• **What needs to be done**: Every line between the one containing "Open the Ticket Dashboard submenu item" and the last line of the data, both included, is to be set down exactly, and pictures are to be omitted.

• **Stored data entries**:
-------------------------

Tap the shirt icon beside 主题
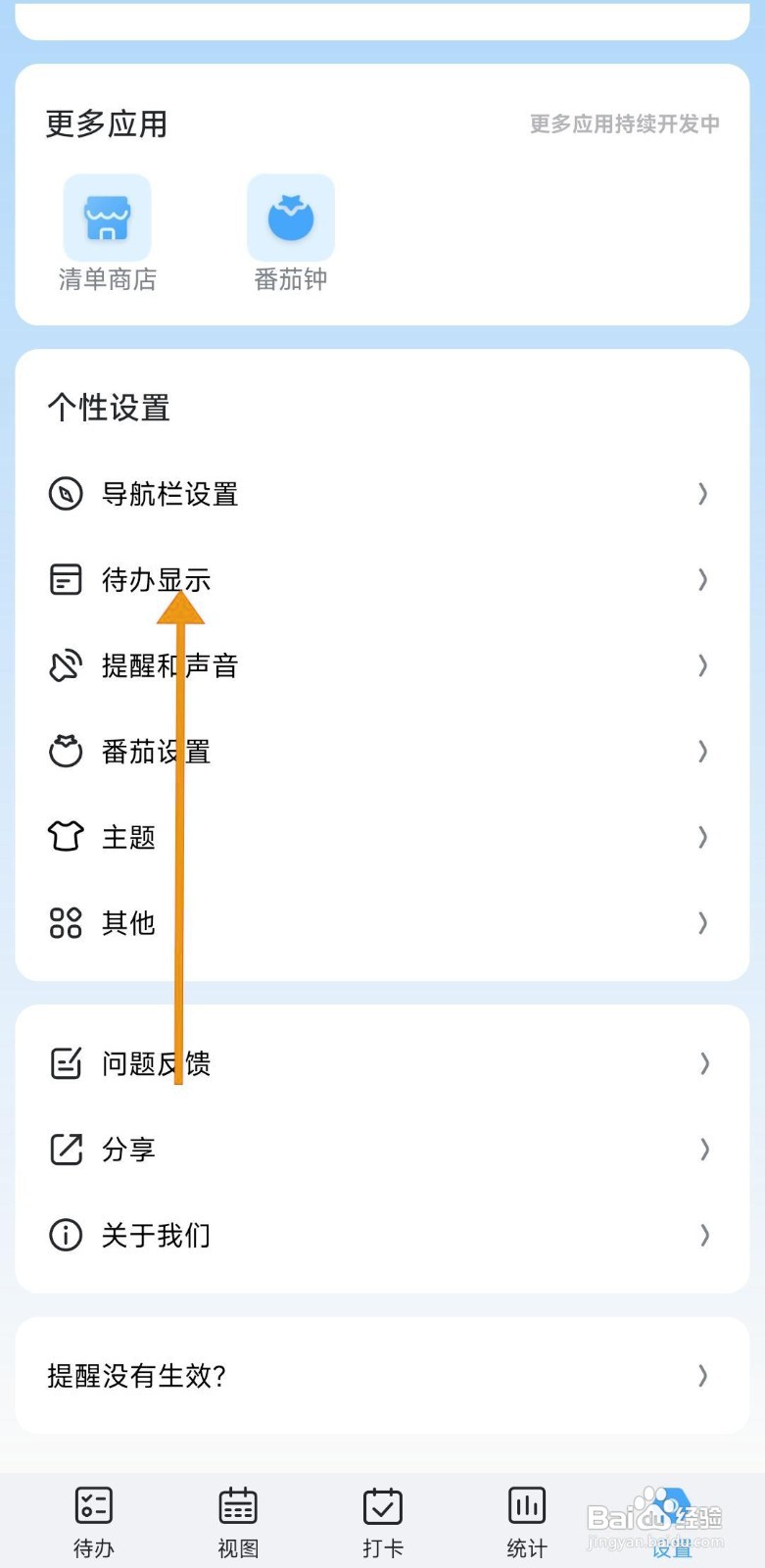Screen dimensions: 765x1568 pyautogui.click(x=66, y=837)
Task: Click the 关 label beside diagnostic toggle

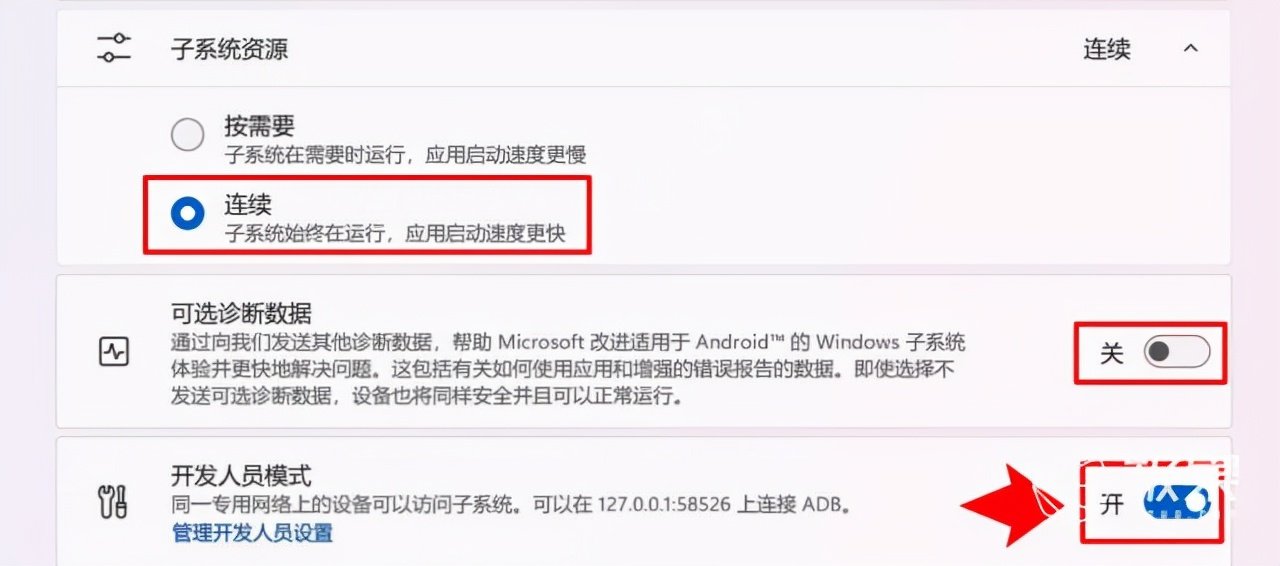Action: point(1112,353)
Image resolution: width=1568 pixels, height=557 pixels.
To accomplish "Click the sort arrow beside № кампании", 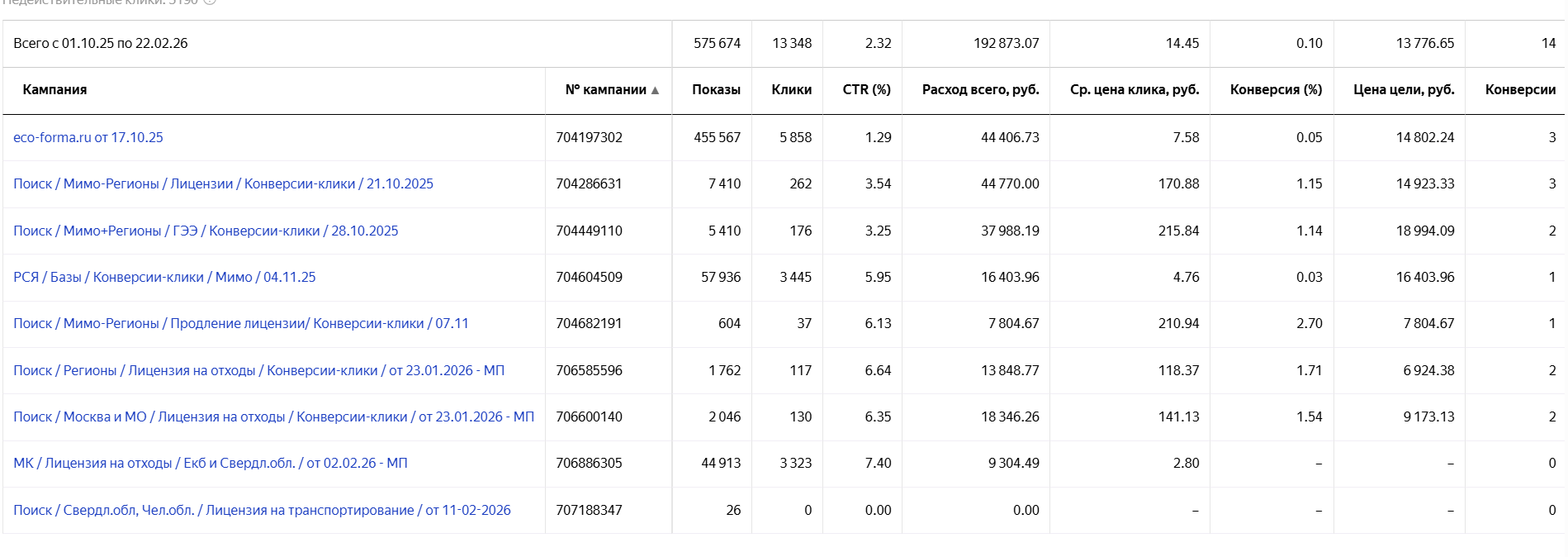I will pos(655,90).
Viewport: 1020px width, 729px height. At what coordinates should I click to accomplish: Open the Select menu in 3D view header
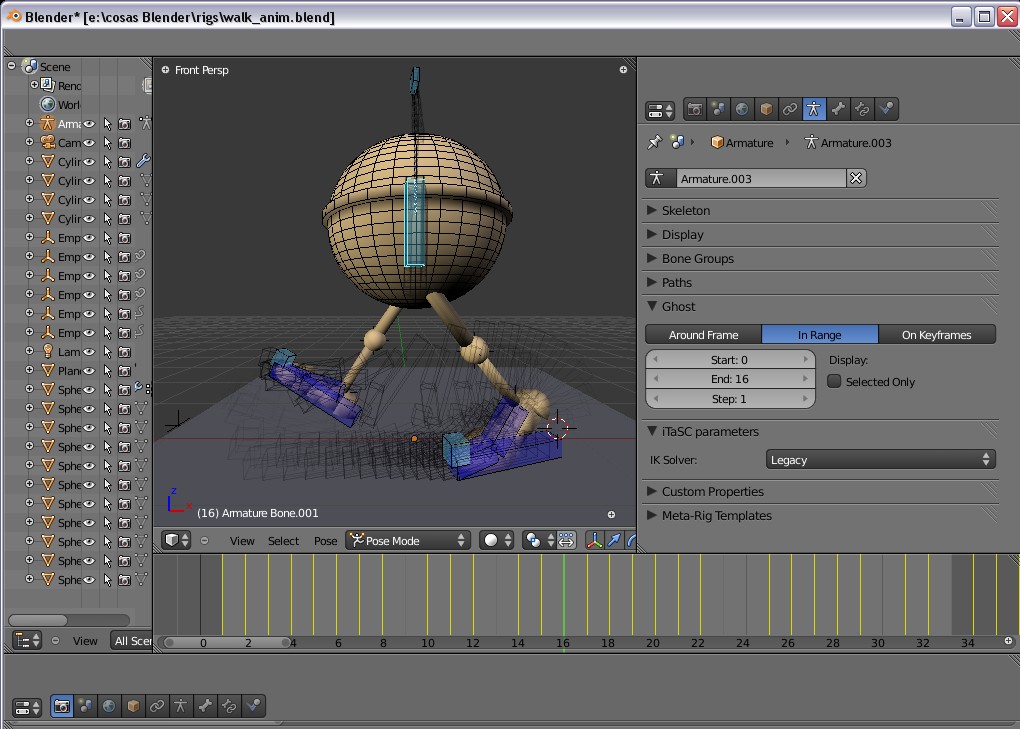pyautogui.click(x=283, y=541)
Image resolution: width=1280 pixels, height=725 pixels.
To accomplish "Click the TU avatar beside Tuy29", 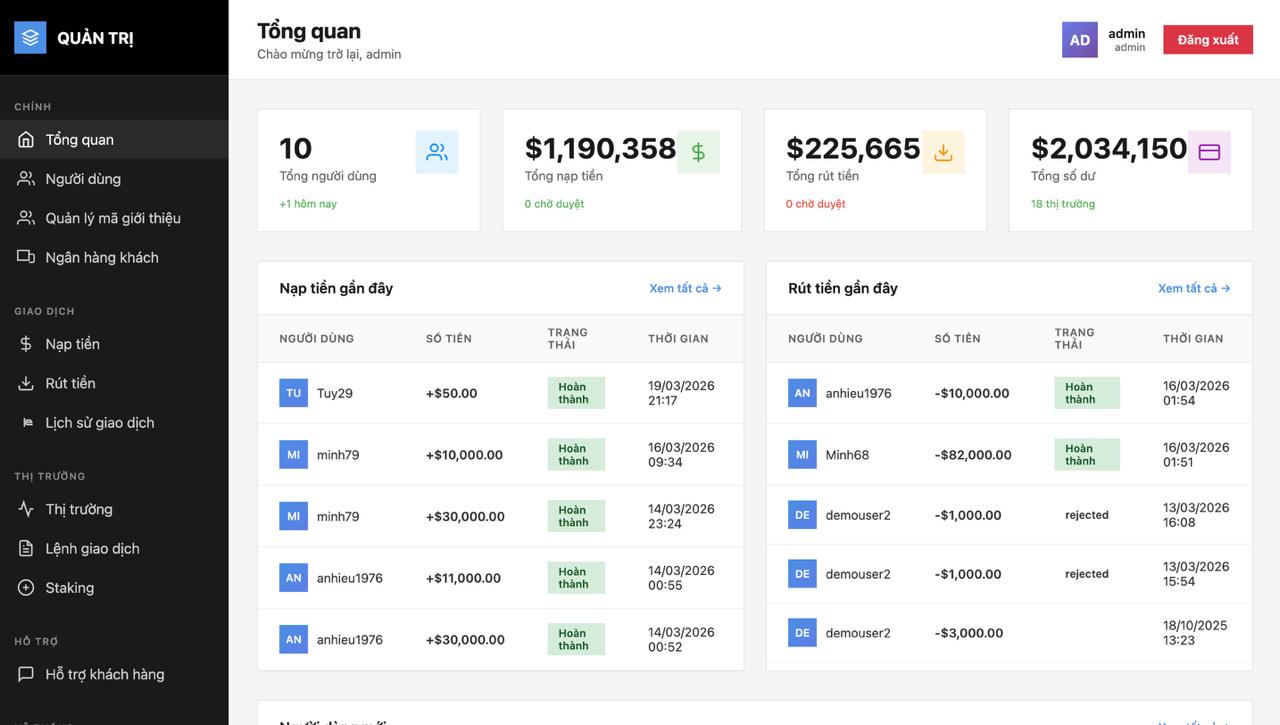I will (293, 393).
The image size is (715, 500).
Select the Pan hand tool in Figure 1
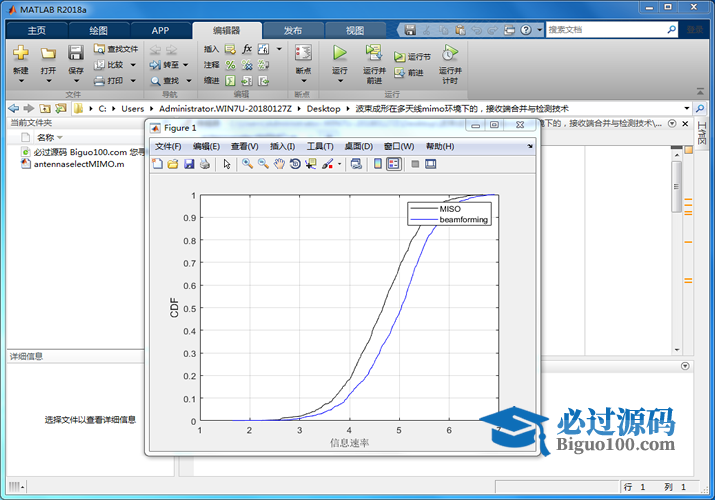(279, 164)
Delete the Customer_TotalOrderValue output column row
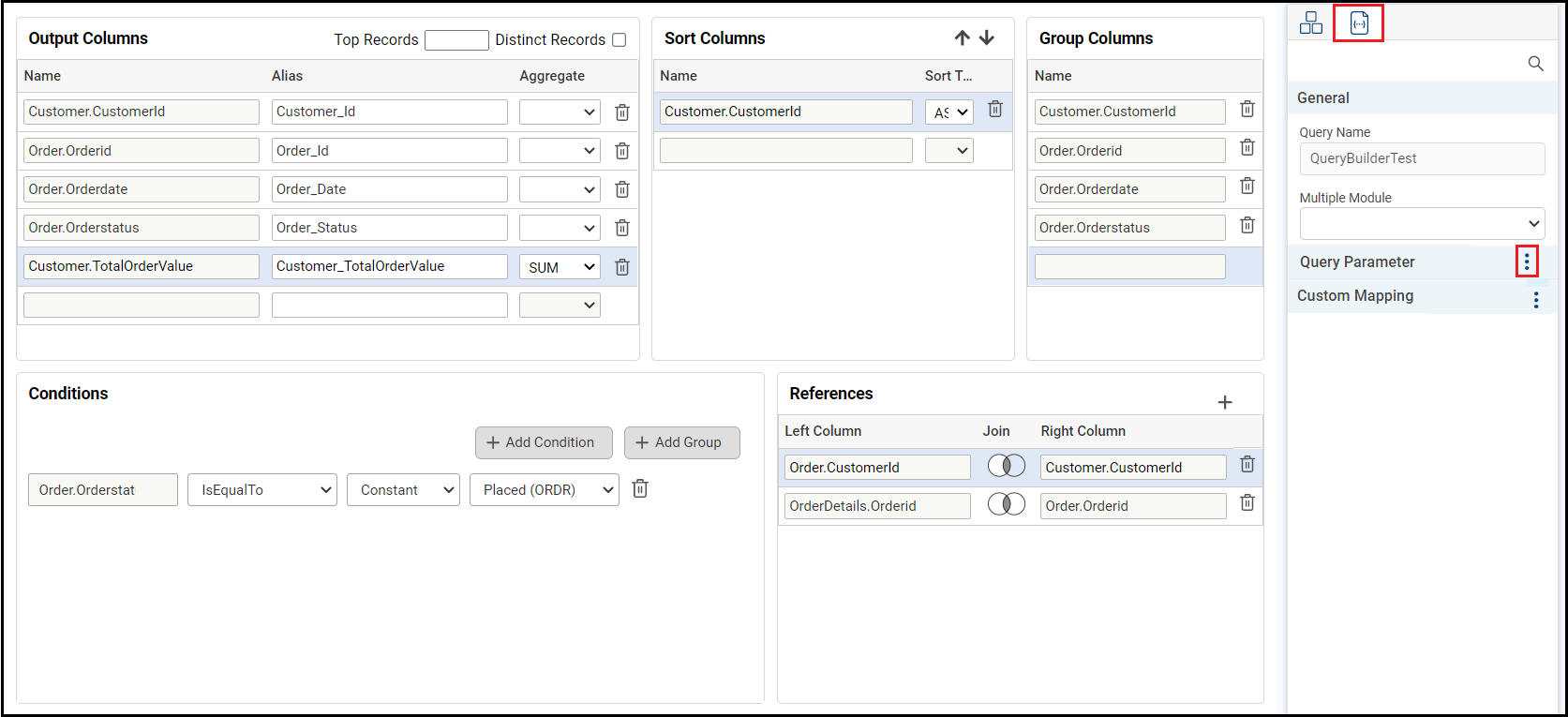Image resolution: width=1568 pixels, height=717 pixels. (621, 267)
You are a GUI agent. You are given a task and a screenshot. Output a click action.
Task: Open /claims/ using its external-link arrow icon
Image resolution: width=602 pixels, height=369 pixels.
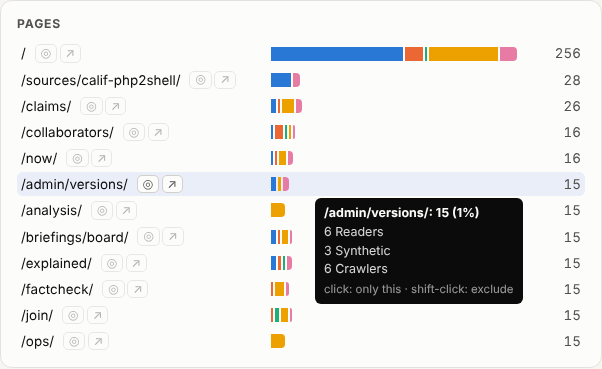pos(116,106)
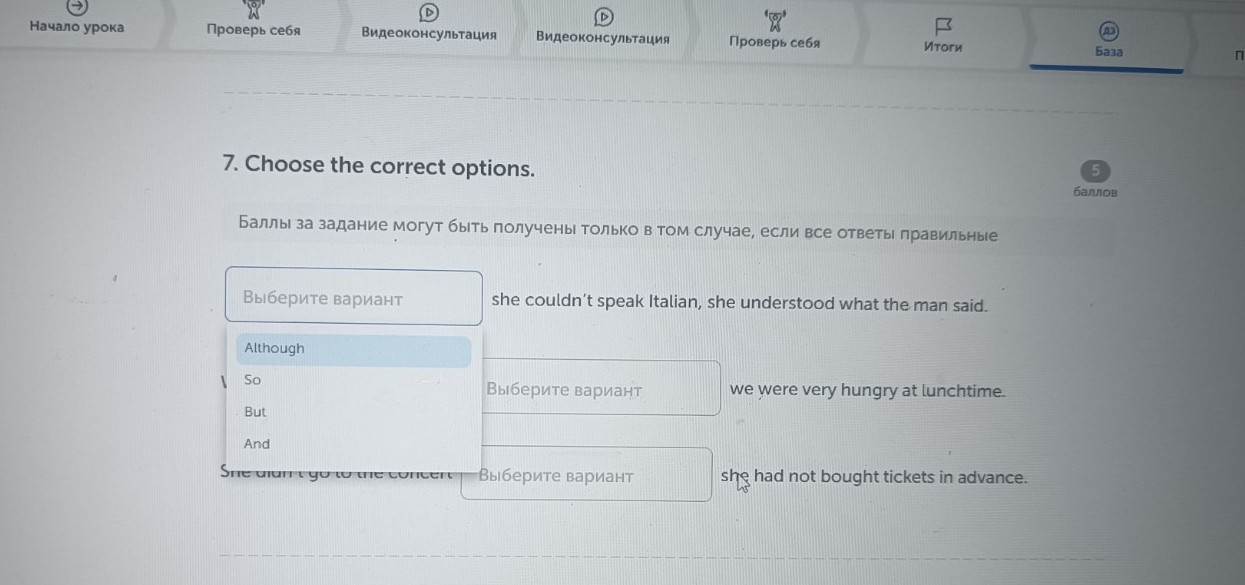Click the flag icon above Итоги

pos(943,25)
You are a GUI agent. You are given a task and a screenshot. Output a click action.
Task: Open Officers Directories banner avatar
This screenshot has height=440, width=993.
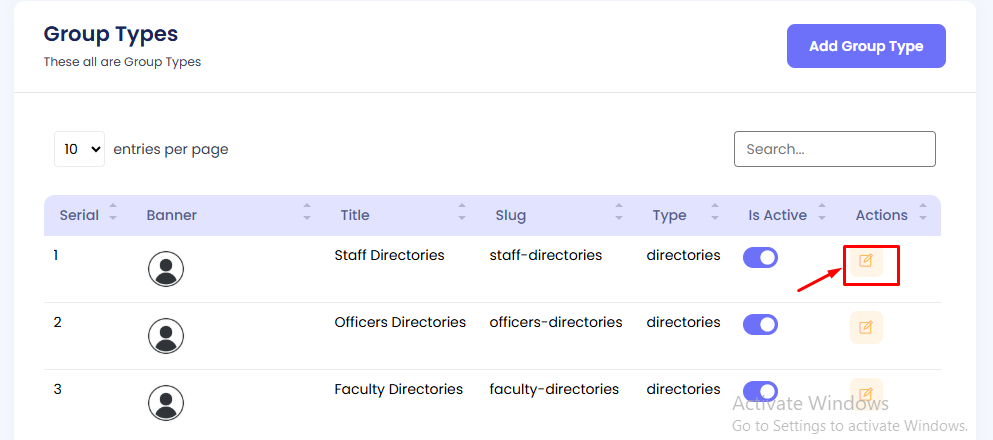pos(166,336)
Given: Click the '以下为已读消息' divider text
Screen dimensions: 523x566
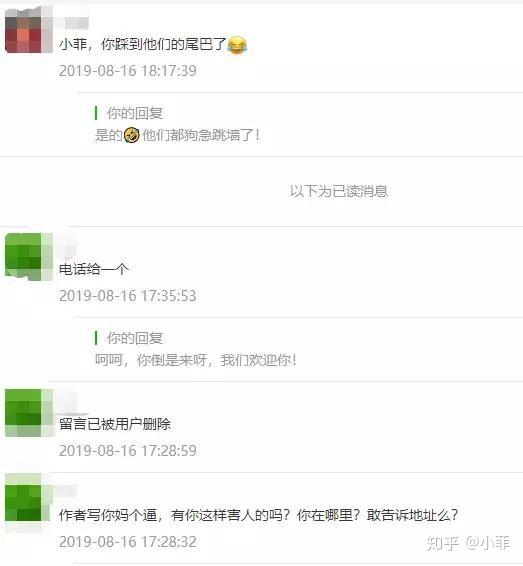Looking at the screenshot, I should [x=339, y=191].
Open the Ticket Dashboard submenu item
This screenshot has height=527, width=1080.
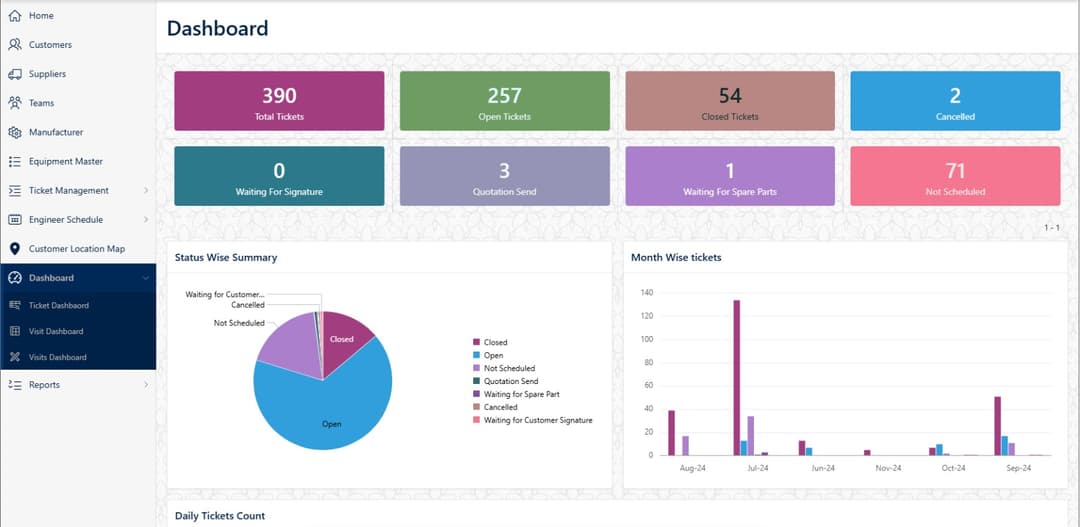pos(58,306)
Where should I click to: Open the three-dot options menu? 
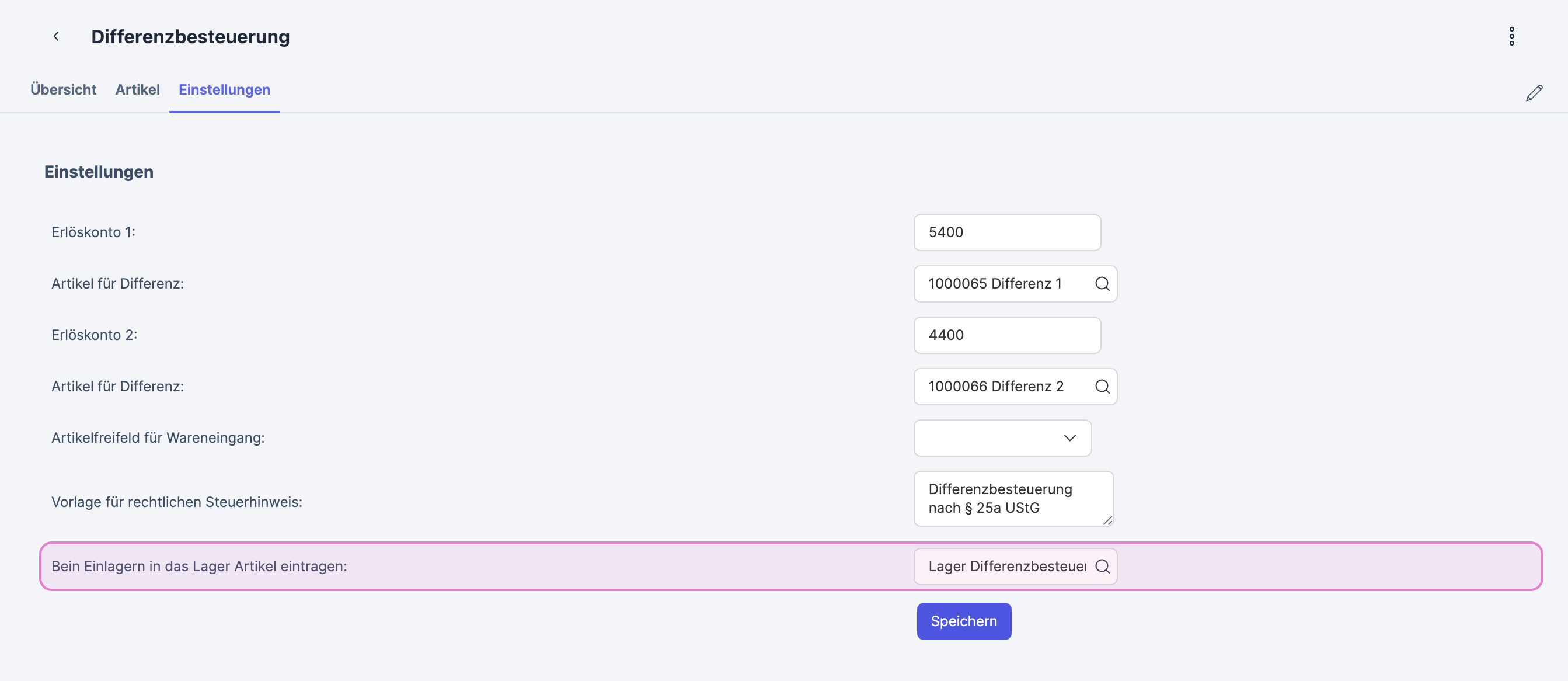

-------------------------

• **Written solution**:
Open the Ticket Dashboard submenu item
This screenshot has height=527, width=1080.
pos(58,306)
Where should I click to: Open the three-dot options menu? 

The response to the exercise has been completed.